Re: non-English charaters in XML files

From: Bill Moseley <moseley(at)>
Date: Mon Nov 08 2004 - 05:09:31 GMT
[Sorry if this is a duplicate -- I thought I already responded but I
don't see it on the list..]

On Sun, Nov 07, 2004 at 12:59:56PM -0800, wrote:
> test.xml - Using XML2 parser 
> White-space found word 'Dise?r.'   <--- here too 
>   test.html - Using HTML2 parser - White-space found word 'diseņo' 
> White-space found word 'diseņar' 
> <?xml version="1.0" encoding="UTF-8"?> 

I think I asked already, but are you really indexing UTF-8?  Does't
look like it.  If you are telling libxml2 that you are indexin UTF-8
then it's not going to deal with ņ because it's not a UTF-8 character.

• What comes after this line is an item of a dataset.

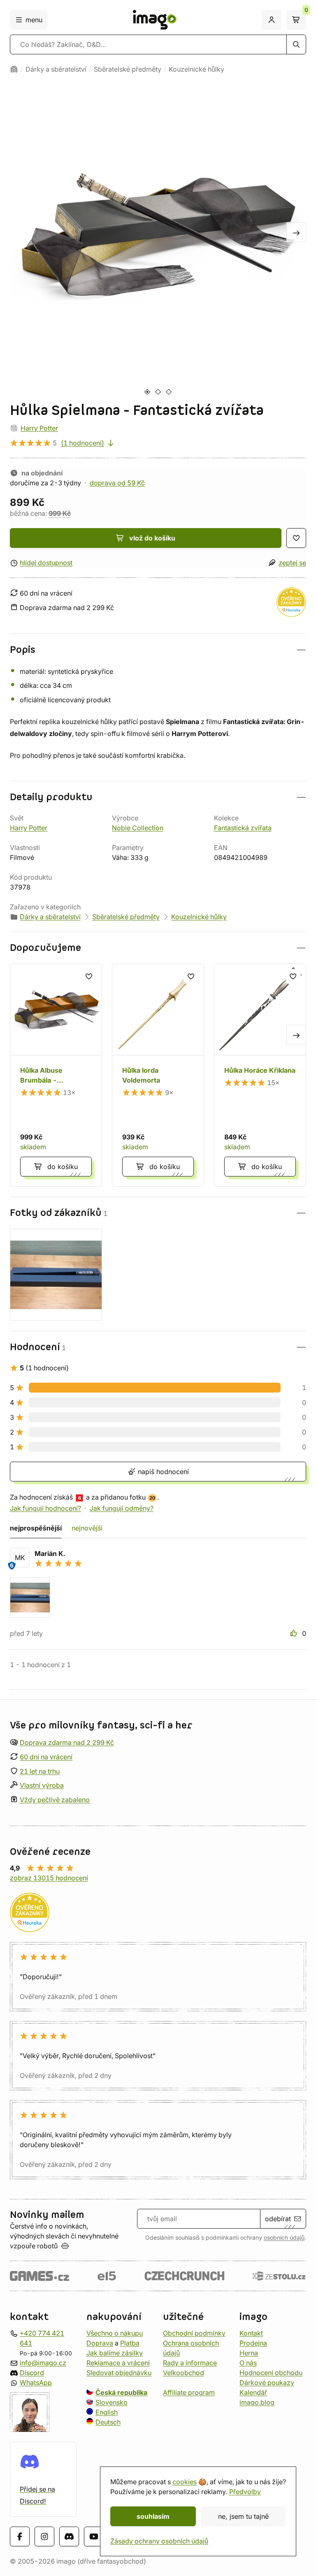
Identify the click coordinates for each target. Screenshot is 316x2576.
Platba (129, 2343)
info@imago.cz (43, 2363)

If you were to look at swish-e's source code in parser.c you would see
that the same code is used for processing XML and HTML.  So any
difference is due to the way libxml2 is processing the text.  So it
appears that libmxm2 is not using the correct encoding for your xml
file, but is using an encoding that works for your html file.

Maybe libxml2 assumes 8859-1 for the html.

Now, if you specify 8859-1 for the xml encoding and it still doesn't
work then maybe is has to do with your locale settings on you machine.

Bill Moseley